Pathophysiology: Incidence of RVF appears in very high percentage of patients, depending of the cause. During cardiothoracic surgeries, RVF approximately in 1% after cardiotomy, 5-12% in patients undergoing heart transplantation (because of pulmonary hypertension or primary graft failure) and over the 30% in patients who need LV assist devices implantation. Further, RVF can be consequence of acute or chronic increases in pulmonary pressures, acute ischemia during surgery, disruption of left and right ventricular interdependence and cardiomyopathies as the consequence of myocarditis. In the postoperative period, acute RVF occurred in almost half of the patients, which are hemodynamically unstable. This is the result of myocardial depression after extracorporeal circulation (ECC), which is usually mild, but can exacerbate in vulnerable patients.

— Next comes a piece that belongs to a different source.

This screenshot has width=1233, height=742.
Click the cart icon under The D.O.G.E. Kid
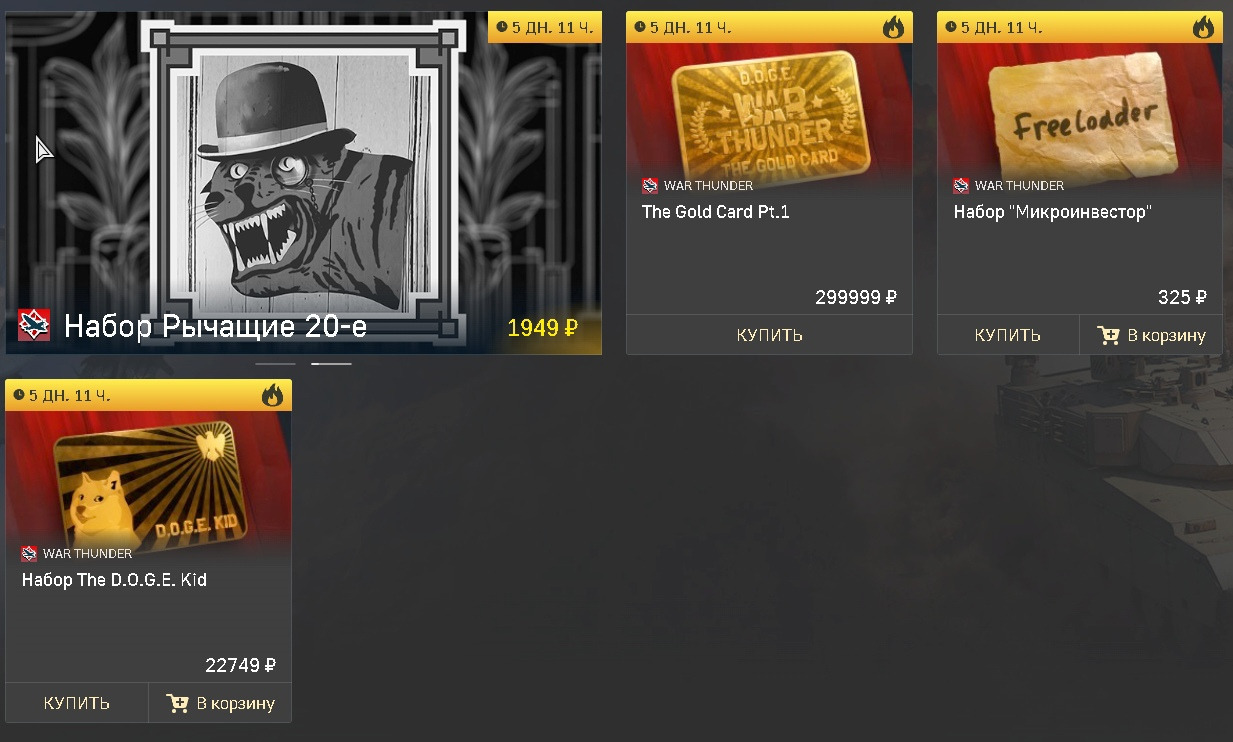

Clinical presentation and diagnose: Clinical presentation of acute RVF mainly varies depending on the primary cause, the occurrence of other diseases, and depends about reserve of the right heart. Right heart failure may occur suddenly during or immediately after surgery in, previously, unrecognized but compensated RHF. Diagnose is typically relies on echocardiography (transesophageal and/or transthoracic), and it is recommended to use both techniques and different views to estimate right ventricular structures and function. Pulmonary artery catheter (PAC) can give valuable information about functional status of both ventricles, pulmonary resistance, changing in trends of measured values. Usage of PAC in today practice should be reserved for the patients with previously known RVF but in combination with echocardiography is extremely useful for patients in postoperative period. Changes in electrocardiogram (ECG) in acute RVF are limited with very low sensitivity and specificity.
Treatment of RVF: The treatment of RVF can be directed on several ways. First, it is necessary to decrease RV afterload and optimization of preload. This can be accomplished with ventilation strategies, preventing of rhythm disturbances and keeping of atrioventricular synchronicity. If this measures stay without results, pharmacological treatment must be established. Inotropic support with phosphodiesterase III inhibitors and levosimendan are recommended due to their inotropic and vasodilatative (especially on pulmonary circulation), while beta agonists are recommended as the second line of inotropic support, due to their negative effects (increasing oxygen consumption and arrhythmogenic effect). If patients need support with vasoconstrictors (due to hypotension), vasopresin is recommended over norepinephrine because of its lesser vasoconstrictive on pulmonary circulation. Specific pulmonary vasodilators may be also useful to reduce RV afterload in acute RVF settings. Finally, in very difficult patients, it is recommended use of mechanical support. Extracorporeal membrane oxygenation (ECMO), both veno-venous and/or veno-arterial is recommended as the first type of mechanical support. In case of improvement lacking, long-term mechanical support with right ventricular assist device (RVAD) can be established as the temporary support, or as the bridging to transplantation.
Conclusion: Despite of much knowledge's about RVF, this complication still remains a huge problem in perioperative period in cardiac surgery patients. Recognition and treatment must be appropriate and as quick as possible, because prolonged RVF can be deleterious and increase mortality in these patients.
Nikola Bradic, MD is working on Department of Cardiovascular Anesthesiology and Cardiac Intensive Medicine, University Hospital Dubrava, Zagreb, Croatia for the last twenty years. He is specialist of anesthesiology and subspecialist of intensive medicine. He is also senior lecturer in University North, Varazdin, Croatia, Department of Biomedical Sciences, and has lectures in topics of anesthesiology, resuscitation and intensive medicine. Currently is working on several scientific projects and multicenter trials from the field of cardiac anesthesiology and care of cardiac patients in intensive medicine. Primary interests are in patients' hemodynamics, pharmacotherapy, mechanical heart support and echocardiography.